Notably, none of the cases highlighted in the Guidelines demonstrate a case where the claims were enabled—instead, every case ultimately concludes that the claims were not enabled. Even more, the cases highlighted in the Guidelines don’t appear to be close-calls as far as enablement is concerned. In the Amgen and Baxalta cases, for example, the claims encompassed millions of antibodies, where only 26 or 11 exemplary antibodies, respectively, were disclosed, and the identification of new antibodies was to occur through an iterative, trial-and-error process, where each new antibody had to be screened for the appropriate activity. In the Medytox case, the claims encompassed a method of using a botulinum toxin composition that exhibits a responder rate of 100%, but the specification did not enable one to achieve anything higher than 62%. In the Starrett case, the claims potentially covered over 140 trillion embodiments, and the specification “fail[ed] to describe how the claim elements function.”

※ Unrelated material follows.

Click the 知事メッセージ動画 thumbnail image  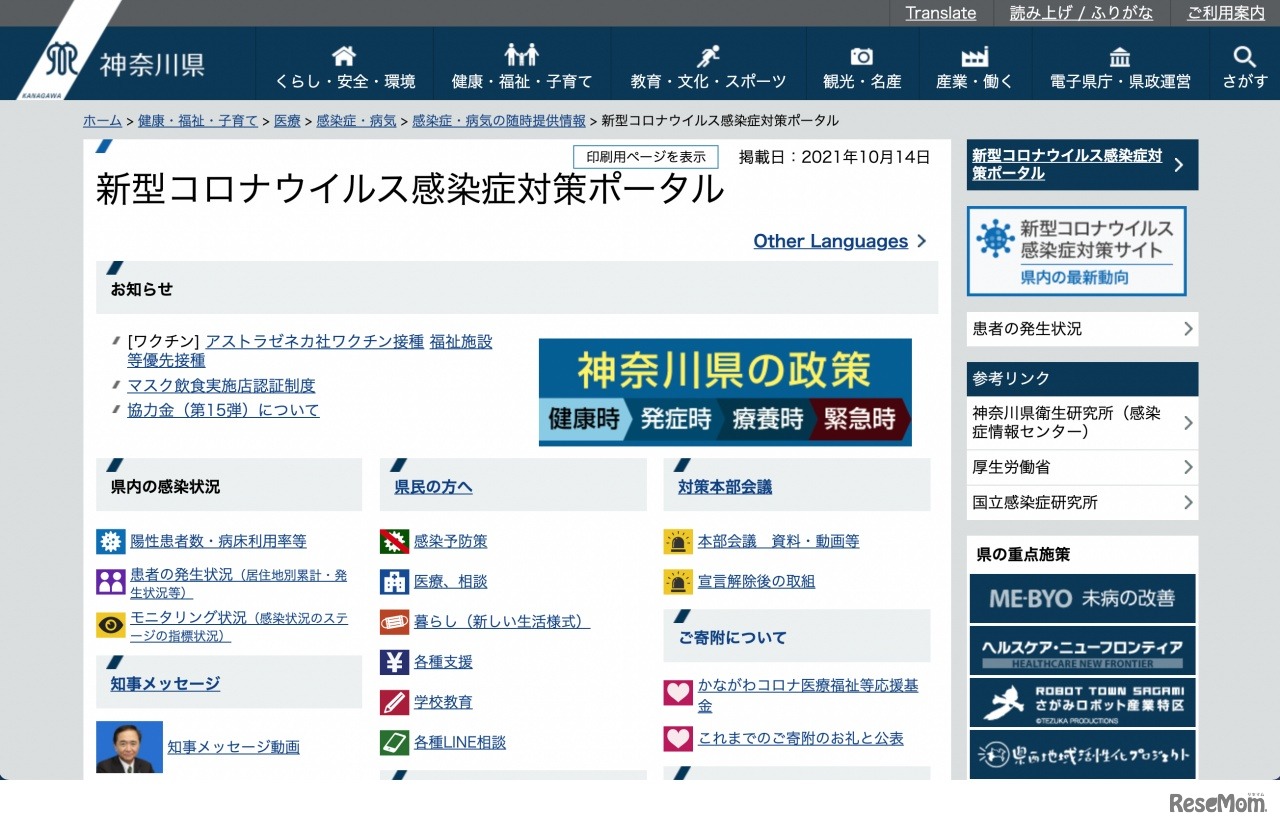[129, 746]
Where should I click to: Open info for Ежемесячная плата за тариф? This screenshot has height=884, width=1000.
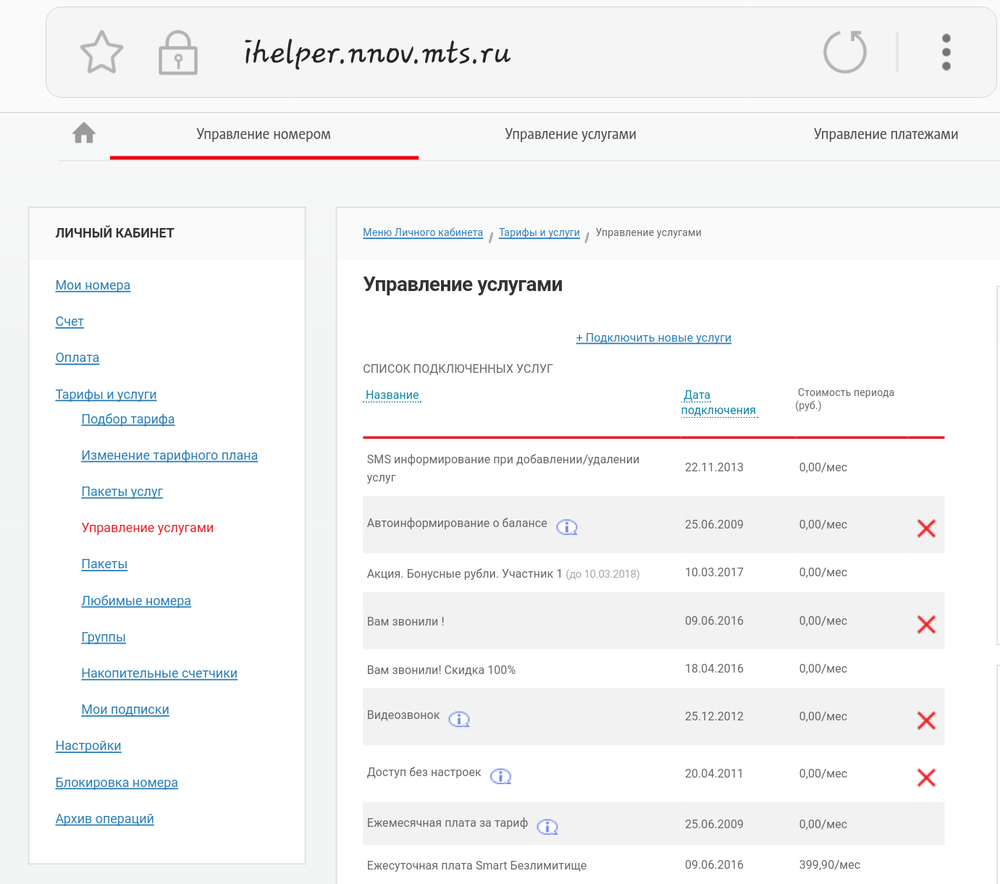coord(547,827)
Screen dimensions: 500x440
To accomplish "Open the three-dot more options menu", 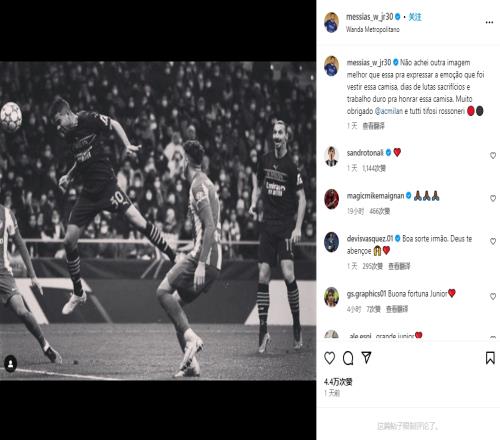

The Guidelines do clarify that the Amgen decision, despite relating to biotechnology and antibodies, applies across technology fields, as it relied on precedent from cases covering a wide range of sectors.
While the Guidelines instruct USPTO employees, applicants, and patentees alike to continue adhering to the Wands factors when assessing whether one must engage in more than a reasonable amount of experimentation, they do not provide examples or feedback on cases that are a closer call. Practitioners are continuing to see guideposts of what is not enough, but questions still remain on what is "enough" disclosure for enablement under Amgen. The application of Amgen outside of functional claims also remains murky.